Burr turned away, and stood looking through the window; tears were dropping silently, unchecked by the cold, hard pride which was the evil demon of his life.
It is due to our human nature to believe that no man could ever have been so passionately and enduringly loved and revered by both men and women as he was, without a beautiful and lovable nature;—no man ever demonstrated more forcibly the truth, that it is not a man's natural constitution, but the use he makes of it, which stamps him as good or vile.
The diviner part of him was weeping, and the cold, proud demon was struggling to regain his lost ascendency. Every sob of the fair, inspired child who had been speaking to him seemed to shake his heart,—he felt as if he could have fallen on his knees to her; and yet that stoical habit which was the boast of his life, which was the sole wisdom he taught to his only and beautiful daughter, was slowly stealing back round his heart,—and he pressed his lips together, resolved that no word should escape till he had fully mastered himself.
In a few moments Mary rose with renewed calmness and dignity, and, approaching him, said,—
"Before I wish you good-morning, Mr. Burr, I must ask pardon for the liberty I have taken in speaking so very plainly."
"There is no pardon needed, my dear child," said Burr, turning and speaking very gently, and with a face expressive of a softened concern; "if you have told me harsh truths, it was with gentle intentions;—I only hope that I may prove, at least by the future, that I am not altogether so bad as you imagine. As to the friend whose name has been passed between us, no man can go beyond me in a sense of her real nobleness; I am sensible how little I can ever deserve the sentiment with which she honors me. I am ready, in my future course, to obey any commands that you and she may think proper to lay upon me."
"The only kindness you can now do her," said Mary, "is to leave her. It is impossible that you should be merely friends;—it is impossible, without violating the holiest bonds, that you should be more. The injury done is irreparable; but you can avoid adding another and greater one to it."
Burr looked thoughtful.
"May I say one thing more?" said Mary, the color rising in her cheeks.

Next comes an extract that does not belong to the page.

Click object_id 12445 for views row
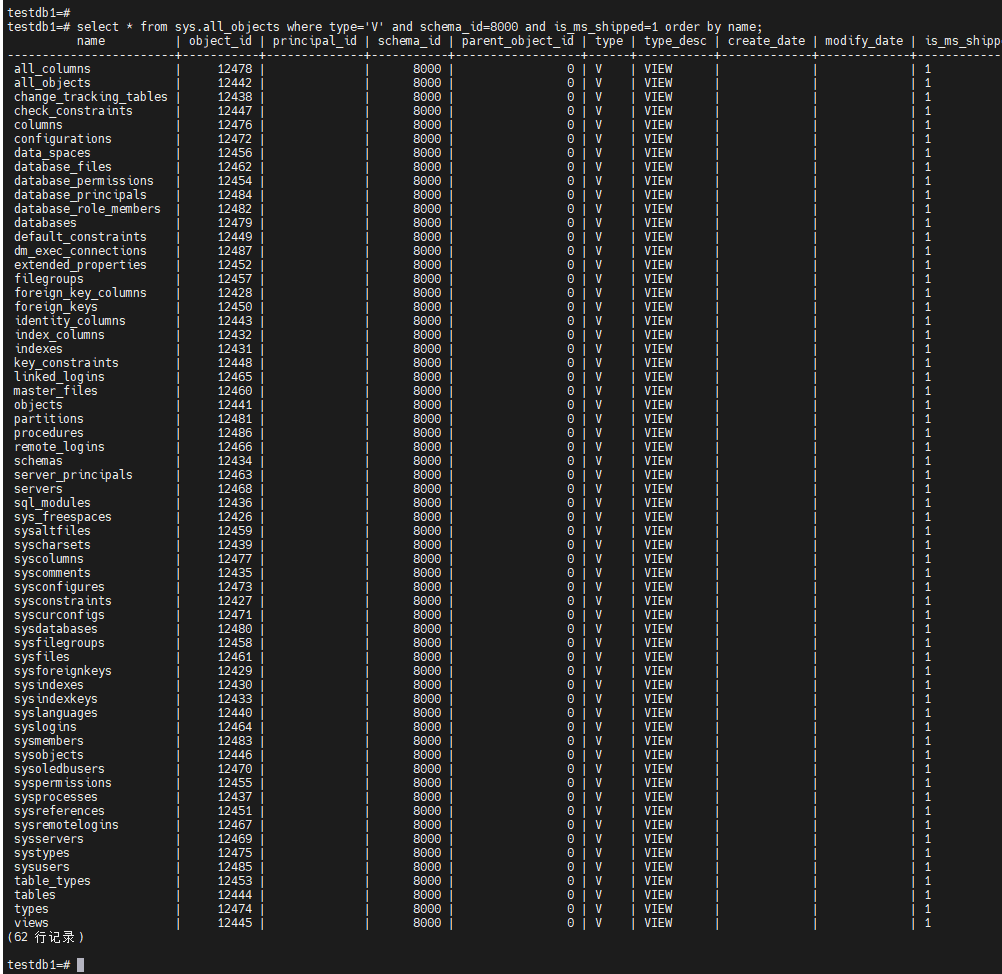The image size is (1002, 974). click(234, 923)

Burr looked at her with that smile that always drew out the confidence of every heart.
"Mr. Burr," she said, "you will pardon me, but I cannot help saying this: You have, I am told, wholly renounced the Christian faith of your fathers, and build your whole life on quite another foundation. I cannot help feeling that this is a great and terrible mistake. I cannot help wishing that you would examine and reconsider."
"My dear child, I am extremely grateful to you for your remark, and appreciate fully the purity of the source from which it springs. Unfortunately, our intellectual beliefs are not subject to the control of our will. I have examined, and the examination has, I regret to say, not had the effect you would desire."

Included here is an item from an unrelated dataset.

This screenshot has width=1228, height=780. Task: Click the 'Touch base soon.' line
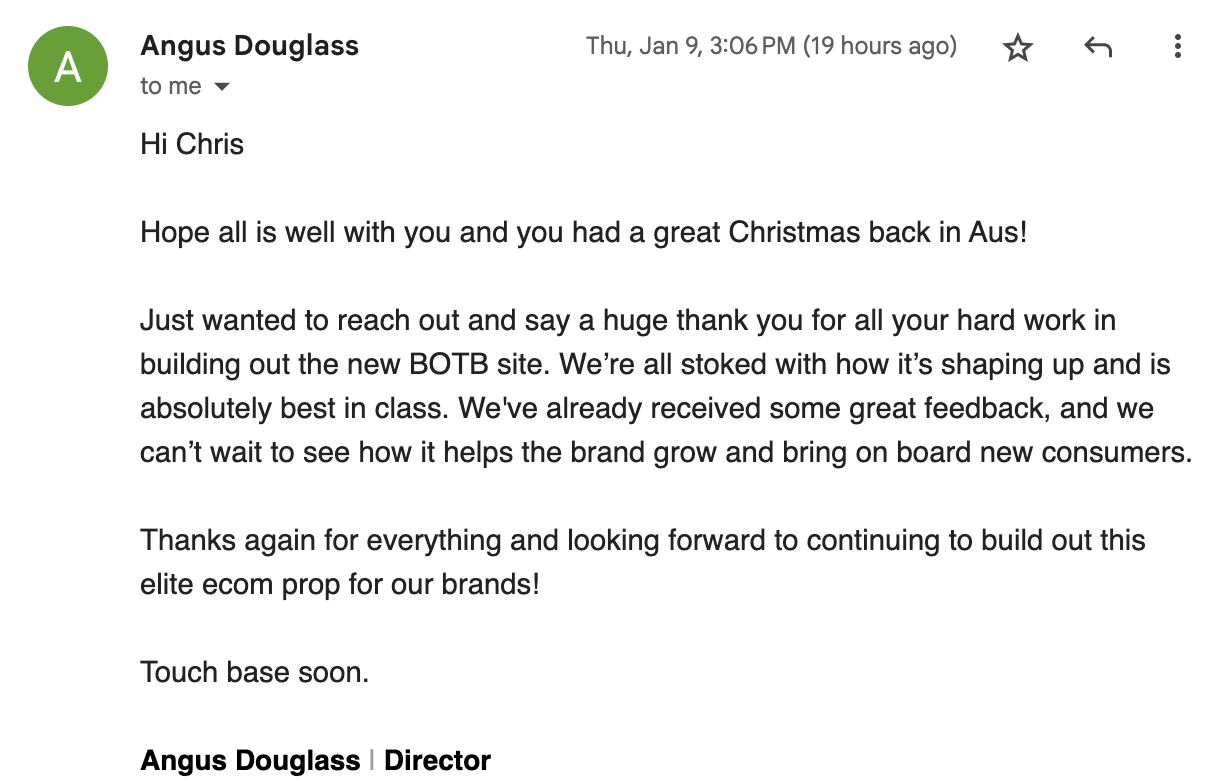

Mary looked at him wistfully; he smiled and bowed,—all himself again; and stopping at the door, he said, with a proud humility,—
"Do me the favor to present my devoted regard to your friend; believe me, that hereafter you shall have less reason to complain of me."
He bowed, and was gone.
An eye-witness of the scene has related, that, when Burr resigned his seat as President of his country's Senate, an object of peculiar political bitterness and obloquy, almost all who listened to him had made up their minds that he was an utterly faithless, unprincipled man; and yet, such was his singular and peculiar personal power, that his short farewell-address melted the whole assembly into tears, and his most embittered adversaries were charmed into a momentary enthusiasm of admiration.
It must not be wondered at, therefore, if our simple-hearted, loving Mary strangely found all her indignation against him gone, and herself little disposed to criticize the impassioned tenderness with which Madame de Frontignac still regarded him.

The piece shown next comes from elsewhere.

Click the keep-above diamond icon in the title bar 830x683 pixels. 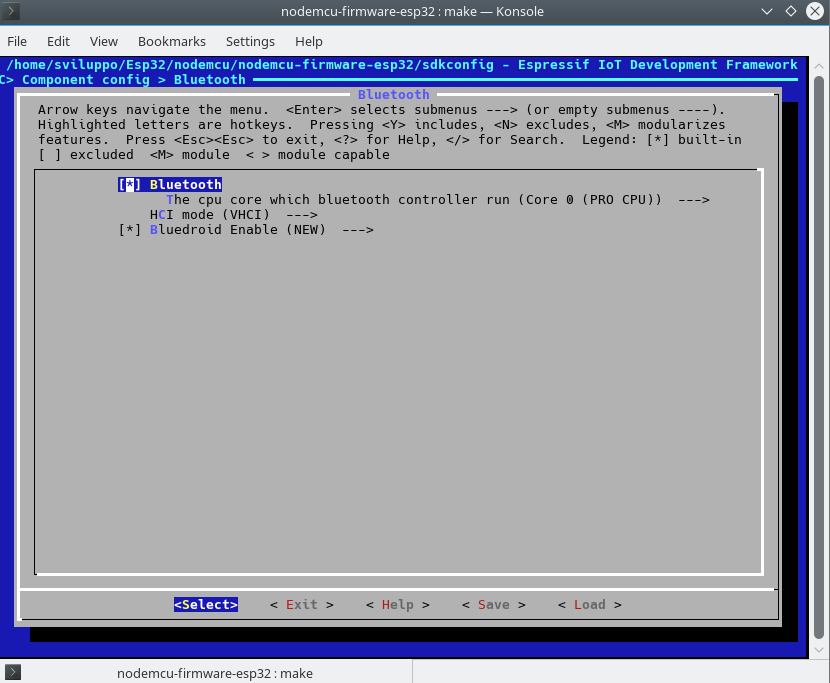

We have one thing more that we cannot avoid saying, of two men so singularly in juxtaposition as Aaron Burr and Dr. Hopkins. Both had a perfect logic of life, and guided themselves with an inflexible rigidity by it. Burr assumed individual pleasure to be the great object of human existence; Dr. Hopkins placed it in a life altogether beyond self. Burr rejected all sacrifice; Hopkins considered sacrifice as the foundation of all existence. To live as far as possible without a disagreeable sensation was an object which Burr proposed to himself as the summum bonum, for which he drilled down and subjugated a nature of singular richness. Hopkins, on the other hand, smoothed the asperities of a temperament naturally violent and fiery by a rigid discipline which guided it entirely above the plane of self-indulgence; and, in the pursuance of their great end, the one watched against his better nature as the other did against his worse. It is but fair, then, to take their lives as the practical workings of their respective ethical creeds.
CHAPTER XXXIII
NEW ENGLAND IN FRENCH EYESWe owe our readers a digression at this point, while we return for a few moments to say a little more of the fortunes of Madame de Frontignac, whom we left waiting with impatience for the termination of the conversation between Mary and Burr. "Enfin, chère Sybille," said Madame de Frontignac, when Mary came out of the room, with her cheeks glowing and her eye flashing with a still unsubdued light, "te voilà encore! What did he say, mimi?—did he ask for me?"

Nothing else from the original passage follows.